--- PAGE ---

New Leaders contracted with Mathematica Policy Research to help design the methods for 
identifying effective schools and teachers. The approach used for each partner differs, depending on 
the priorities of the partner and the type of information available to measure school and teacher 
performance. This report presents the methods used to identify effective schools and teachers for a 
consortium of over 140 charter schools in 17 states and the District of Columbia during the second 
year of this project. Mathematica will work with New Leaders and the charter school consortium to 
revise the model in future years and incorporate additional data that become available. 

This year’s model differs from that of last year in four respects. First, we used a shrinkage 
method to help ensure that schools (and teachers) with small numbers of students in our model 
were not overrepresented at the top (and bottom) of the resulting performance measures. Second, 
we added teacher-level estimates for charter schools. Third, we estimated models using two years of 
performance data rather than just one. 1 Finally, we changed the treatment of schools that cover 
multiple grade spans. Last year, those schools had multiple chances for winning awards (one for 
each grade span). 2 This year, we altered our model so each school had only one chance of getting an 
award. More details on these changes are presented below in the discussion of this year’s methods.

--- RECORDED INFORMATION ---

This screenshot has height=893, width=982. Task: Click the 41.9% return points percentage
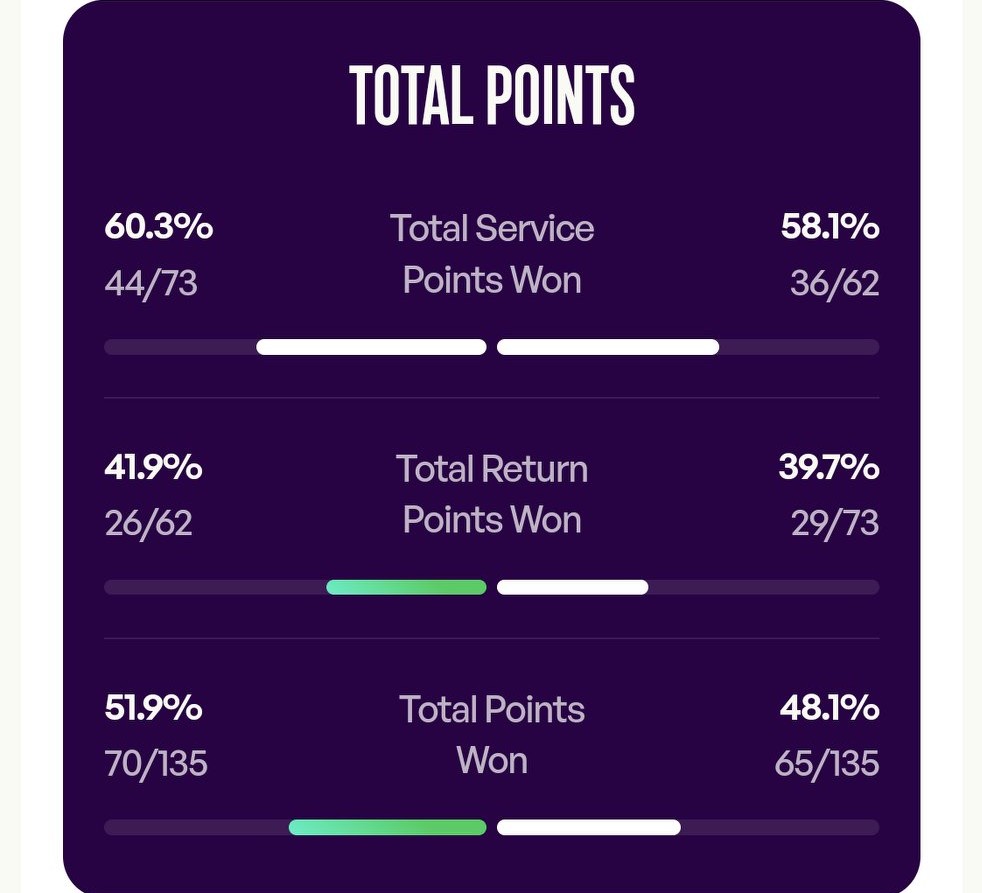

---

EXERCISE DESCRIPTION = From the passage above on identifying effective schools and teachers, can you reproduce word for word the part that opens with the words containing "New Leaders contracted" and closes with "that become available."?

THE RESULT =
New Leaders contracted with Mathematica Policy Research to help design the methods for 
identifying effective schools and teachers. The approach used for each partner differs, depending on 
the priorities of the partner and the type of information available to measure school and teacher 
performance. This report presents the methods used to identify effective schools and teachers for a 
consortium of over 140 charter schools in 17 states and the District of Columbia during the second 
year of this project. Mathematica will work with New Leaders and the charter school consortium to 
revise the model in future years and incorporate additional data that become available.